La loi oblige les donneurs d’ordres à réaliser un diagnostic déchet sur les chantiers de plus de 1 000 m2. De son côté, le démolisseur réalise lui aussi une estimation de la nature et du volume des déblais. Il fait tomber la structure dépouillé de ses éléments secondaires puis trie soigneusement les déchets pour en réduire les coûts d’évacuation. Les opérations sont plus exhaustives, constate lui aussi le directeur technique de Cardem en mettant l’accent sur la tendance à privilégier les outils électroportatifs aux outils à air comprimé (marteaux piqueurs…), ceux qui facilitent le transport des déblais (brouettes électriques…) et à la charnière du curage et de la démolition, les robots télécommandés. La législation obligé les démolisseurs à tracer les déchets. Sur le terrain, cela les a conduits à mettre en place des bennes de collecte de plus ou moins grandes capacités. Côté administration, ils sont tenus de tenir un registre des livraisons de rebuts par chantier et par centres de recyclage. Ces évolutions ont poussé les démolisseurs à affiner leurs méthodes ou à agencer plus soigneusement leurs chantiers, elles les incitent aussi à être plus imaginatifs pour valoriser le maximum de déchets, explique Cédric Couilleau. Les économies réalisées sur les mises en décharge peuvent aider à compenser le renchérissement des coûts de curages et de démolitions plus sophistiquées. « Plus le chantier est important et plus le curage est intéressant », souligne-t-il, en énonçant cette règle d’or : « Bien cibler les déchets, bien les trier et bien les orienter. »

Diversification des outils

Mieux préparées et mieux découpées, les démolitions sont aussi plus douces, souligne Patrick Frye. Les outils se sont sophistiqués. Cardem modélise les ouvrages et les différentes phases de travail en 3D puis la structure et sa stabilité à chaque étape de la déconstruction. Pour réduire la pénibilité, atténuer le bruit, les vibrations et les poussières autour des engins, les démolitions jouent à fond la carte de la mécanisation.

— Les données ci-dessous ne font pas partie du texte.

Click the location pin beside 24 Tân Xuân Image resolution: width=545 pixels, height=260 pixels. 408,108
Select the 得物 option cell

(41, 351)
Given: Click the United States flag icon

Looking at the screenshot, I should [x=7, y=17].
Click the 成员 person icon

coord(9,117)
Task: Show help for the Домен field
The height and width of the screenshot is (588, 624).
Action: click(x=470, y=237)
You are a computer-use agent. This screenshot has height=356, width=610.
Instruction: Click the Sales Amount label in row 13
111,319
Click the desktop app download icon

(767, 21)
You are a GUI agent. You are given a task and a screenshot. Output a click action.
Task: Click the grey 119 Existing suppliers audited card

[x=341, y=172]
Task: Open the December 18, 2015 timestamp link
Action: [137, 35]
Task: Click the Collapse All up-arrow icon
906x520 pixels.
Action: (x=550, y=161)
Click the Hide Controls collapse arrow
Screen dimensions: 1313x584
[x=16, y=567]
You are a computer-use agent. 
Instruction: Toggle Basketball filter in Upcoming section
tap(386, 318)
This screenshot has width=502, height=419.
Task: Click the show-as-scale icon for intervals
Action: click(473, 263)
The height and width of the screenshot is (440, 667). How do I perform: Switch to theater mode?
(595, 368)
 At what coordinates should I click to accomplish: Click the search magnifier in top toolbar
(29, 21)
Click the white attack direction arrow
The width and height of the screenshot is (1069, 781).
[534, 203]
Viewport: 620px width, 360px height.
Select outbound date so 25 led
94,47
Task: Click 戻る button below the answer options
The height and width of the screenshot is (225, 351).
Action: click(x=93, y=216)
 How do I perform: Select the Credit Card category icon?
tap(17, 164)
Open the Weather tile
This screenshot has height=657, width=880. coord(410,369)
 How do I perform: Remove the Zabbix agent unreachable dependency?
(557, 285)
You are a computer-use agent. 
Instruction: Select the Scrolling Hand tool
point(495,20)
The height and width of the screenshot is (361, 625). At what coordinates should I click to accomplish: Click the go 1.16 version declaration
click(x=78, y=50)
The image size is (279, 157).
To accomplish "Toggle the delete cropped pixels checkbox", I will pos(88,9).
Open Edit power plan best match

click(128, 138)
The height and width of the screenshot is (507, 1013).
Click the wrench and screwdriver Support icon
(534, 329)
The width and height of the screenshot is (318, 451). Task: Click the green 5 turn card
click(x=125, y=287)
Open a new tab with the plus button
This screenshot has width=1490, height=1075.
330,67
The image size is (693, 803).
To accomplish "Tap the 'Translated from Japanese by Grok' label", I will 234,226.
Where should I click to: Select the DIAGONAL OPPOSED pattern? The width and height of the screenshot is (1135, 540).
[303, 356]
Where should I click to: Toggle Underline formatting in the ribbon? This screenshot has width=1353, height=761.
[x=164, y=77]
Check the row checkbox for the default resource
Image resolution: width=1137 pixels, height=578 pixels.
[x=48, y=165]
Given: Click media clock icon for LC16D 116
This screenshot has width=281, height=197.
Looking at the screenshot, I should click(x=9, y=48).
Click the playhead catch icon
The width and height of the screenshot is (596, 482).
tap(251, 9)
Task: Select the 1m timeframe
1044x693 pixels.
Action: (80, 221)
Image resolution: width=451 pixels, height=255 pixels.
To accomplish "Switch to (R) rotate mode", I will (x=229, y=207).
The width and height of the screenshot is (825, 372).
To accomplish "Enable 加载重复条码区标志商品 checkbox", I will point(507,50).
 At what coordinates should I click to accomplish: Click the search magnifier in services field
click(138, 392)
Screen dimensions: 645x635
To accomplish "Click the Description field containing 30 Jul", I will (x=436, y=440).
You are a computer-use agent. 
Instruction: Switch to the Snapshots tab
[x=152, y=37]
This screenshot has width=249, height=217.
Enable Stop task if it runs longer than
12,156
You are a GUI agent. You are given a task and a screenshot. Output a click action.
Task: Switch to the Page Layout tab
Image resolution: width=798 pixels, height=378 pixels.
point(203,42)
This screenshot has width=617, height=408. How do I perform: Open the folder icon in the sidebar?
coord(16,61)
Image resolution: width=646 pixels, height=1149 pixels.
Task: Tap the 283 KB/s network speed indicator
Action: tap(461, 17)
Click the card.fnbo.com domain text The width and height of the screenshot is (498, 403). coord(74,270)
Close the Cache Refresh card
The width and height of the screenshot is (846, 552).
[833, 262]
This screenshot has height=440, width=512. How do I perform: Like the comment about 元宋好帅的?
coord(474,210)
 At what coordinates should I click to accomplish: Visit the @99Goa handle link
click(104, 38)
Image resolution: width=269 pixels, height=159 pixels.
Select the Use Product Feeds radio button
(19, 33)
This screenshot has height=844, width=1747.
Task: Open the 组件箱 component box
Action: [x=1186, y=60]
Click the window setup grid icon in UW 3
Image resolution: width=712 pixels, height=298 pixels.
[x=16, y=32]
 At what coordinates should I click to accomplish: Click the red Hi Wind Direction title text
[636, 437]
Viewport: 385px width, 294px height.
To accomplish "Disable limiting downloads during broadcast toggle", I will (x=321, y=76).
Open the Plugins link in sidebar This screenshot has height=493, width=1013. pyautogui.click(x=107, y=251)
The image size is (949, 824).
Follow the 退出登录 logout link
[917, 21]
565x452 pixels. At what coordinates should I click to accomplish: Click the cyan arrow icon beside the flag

Selon le directeur technique, le rapport poids-puissance des machines s’est amélioré – « Plus de chevaux, moins de tonnes de ferraille », image-t-il. Les consommations de carburant, les émissions polluantes, les niveaux de bruit, de vibrations et de poussières ont diminué. Les moteurs ajustent la puissance de l’engin à la tâche. Plus puissants et plus productifs, les porteurs sont aussi plus polyvalents. Les attaches rapides permettent de saisir rapidement les outils nécessaires à telle ou telle opération : cisailles, broyeurs, pinces de tri, godets de démolition et de chargements, dents de déroctage, bélier… « On s’organise pour minimiser les changements d’outils entre les opérations de tri, de démolition », confirme le directeur d’exploitation d’Occamat. Sur ces porteurs, les préréglages de débit et de pression s’adaptent à ces outils qui sont aussi plus performants que par le passé. Plus puissants, plus rapides et plus maniables, ils sont surtout plus diversifiés, complète Cédric Couilleau, qui met l’accent sur la multiplication du nombre de cisailles par marque et par application.